An example is the artwork Gas Walker I by soulburn3d on deviantArt.  Depending on your own influences, you might see something here that reminds you the movie Alien, or the video game Mass Effect.  For me, it looked a little like a shadow ship from the TV series Babylon 5.  But Babylon 5 is hardly the 'prime mover' of influences.  They too took from what was around them to create the overall design scheme of the series.  I like to think the designers said, "Hey, we have to create the spaceship for the creepy bad guys - so what looks really creepy?"  Well, why not pick out things that actually do creep and put them together?  You can't get much more basic in your influences than forms of life that have been around for tens of thousands of years.

Basic math equation for creepy ship
The artist soulburn3d, Neil Blevins, states this in a way that really appeals to me, "... when it comes down to it, it's all just that we were inspired by the same things. And that's how it should be, everyone should take their influences and try to find a unique take on them, and find other contemporary people producing artwork that speaks to you, and incorporate the parts you like into your own style. I'll never say my style is unique, but hopefully it's different enough that it's recognizable. I wear my influences proudly ..."
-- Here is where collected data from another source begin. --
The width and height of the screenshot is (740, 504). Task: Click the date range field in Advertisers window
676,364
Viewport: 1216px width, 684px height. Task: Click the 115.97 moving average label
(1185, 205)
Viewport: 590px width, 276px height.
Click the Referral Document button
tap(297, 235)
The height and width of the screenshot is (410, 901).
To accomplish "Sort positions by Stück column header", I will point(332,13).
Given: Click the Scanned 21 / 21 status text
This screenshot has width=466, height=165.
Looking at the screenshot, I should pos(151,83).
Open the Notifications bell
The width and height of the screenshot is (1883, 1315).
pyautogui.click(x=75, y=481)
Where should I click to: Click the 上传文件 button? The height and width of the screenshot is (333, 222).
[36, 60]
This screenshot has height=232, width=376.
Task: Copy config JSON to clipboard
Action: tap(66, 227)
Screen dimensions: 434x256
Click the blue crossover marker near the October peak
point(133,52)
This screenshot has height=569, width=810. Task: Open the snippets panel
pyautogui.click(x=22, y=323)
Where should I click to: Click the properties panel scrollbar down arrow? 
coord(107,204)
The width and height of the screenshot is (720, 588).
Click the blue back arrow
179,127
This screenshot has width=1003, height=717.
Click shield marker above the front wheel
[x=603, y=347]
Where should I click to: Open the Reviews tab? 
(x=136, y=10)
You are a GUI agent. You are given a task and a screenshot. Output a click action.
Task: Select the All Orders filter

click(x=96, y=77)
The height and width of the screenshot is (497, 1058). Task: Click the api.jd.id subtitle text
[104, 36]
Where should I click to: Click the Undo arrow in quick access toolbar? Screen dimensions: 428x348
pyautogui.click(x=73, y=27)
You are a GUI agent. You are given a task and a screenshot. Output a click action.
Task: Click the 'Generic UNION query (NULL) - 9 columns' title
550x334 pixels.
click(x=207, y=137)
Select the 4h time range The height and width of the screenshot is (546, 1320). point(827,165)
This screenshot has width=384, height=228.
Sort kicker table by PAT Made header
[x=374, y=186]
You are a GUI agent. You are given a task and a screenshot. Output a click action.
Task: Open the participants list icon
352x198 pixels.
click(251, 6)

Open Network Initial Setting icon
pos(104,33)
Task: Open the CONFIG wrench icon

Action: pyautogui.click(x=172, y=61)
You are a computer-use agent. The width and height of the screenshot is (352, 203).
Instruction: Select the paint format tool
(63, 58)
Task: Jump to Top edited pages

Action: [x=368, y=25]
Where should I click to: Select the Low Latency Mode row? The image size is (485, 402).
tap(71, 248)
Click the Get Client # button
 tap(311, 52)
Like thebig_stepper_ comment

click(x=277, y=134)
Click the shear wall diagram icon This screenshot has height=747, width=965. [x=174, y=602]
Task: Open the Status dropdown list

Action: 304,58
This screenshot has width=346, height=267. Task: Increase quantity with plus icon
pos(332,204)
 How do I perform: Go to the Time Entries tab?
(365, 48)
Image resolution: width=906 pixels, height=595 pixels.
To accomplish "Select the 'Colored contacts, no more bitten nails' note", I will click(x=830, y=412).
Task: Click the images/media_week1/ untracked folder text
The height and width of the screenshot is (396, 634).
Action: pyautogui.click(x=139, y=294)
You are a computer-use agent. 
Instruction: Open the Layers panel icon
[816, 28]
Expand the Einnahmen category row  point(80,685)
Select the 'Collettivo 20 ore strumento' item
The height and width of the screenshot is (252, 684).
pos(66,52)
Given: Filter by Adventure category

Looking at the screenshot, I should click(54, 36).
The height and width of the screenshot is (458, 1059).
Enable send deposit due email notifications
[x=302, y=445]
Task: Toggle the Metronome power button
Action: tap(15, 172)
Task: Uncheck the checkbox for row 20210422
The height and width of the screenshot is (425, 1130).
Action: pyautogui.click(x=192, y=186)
That one might have crash landed
Yet it remains a difficult question - how do we take our inspirations, on large and small scales, and give them a twist, a strange perspective, or a surprising viewpoint?  Where does "too derivative" stop and "something unique and interesting" start?  It can be very subjective.  After all, once we have flying spider ships on the brain, everything starts to look like a flying spider ship.  No really.  When NASA's Messenger spacecraft took images of Mercury in 2008, it spotted this set of radial grooves.  B5 fans, some of which were science team members, all had the same reaction.  Yep.  The bad guys were hiding on the unexplored side of Mercury all this time ...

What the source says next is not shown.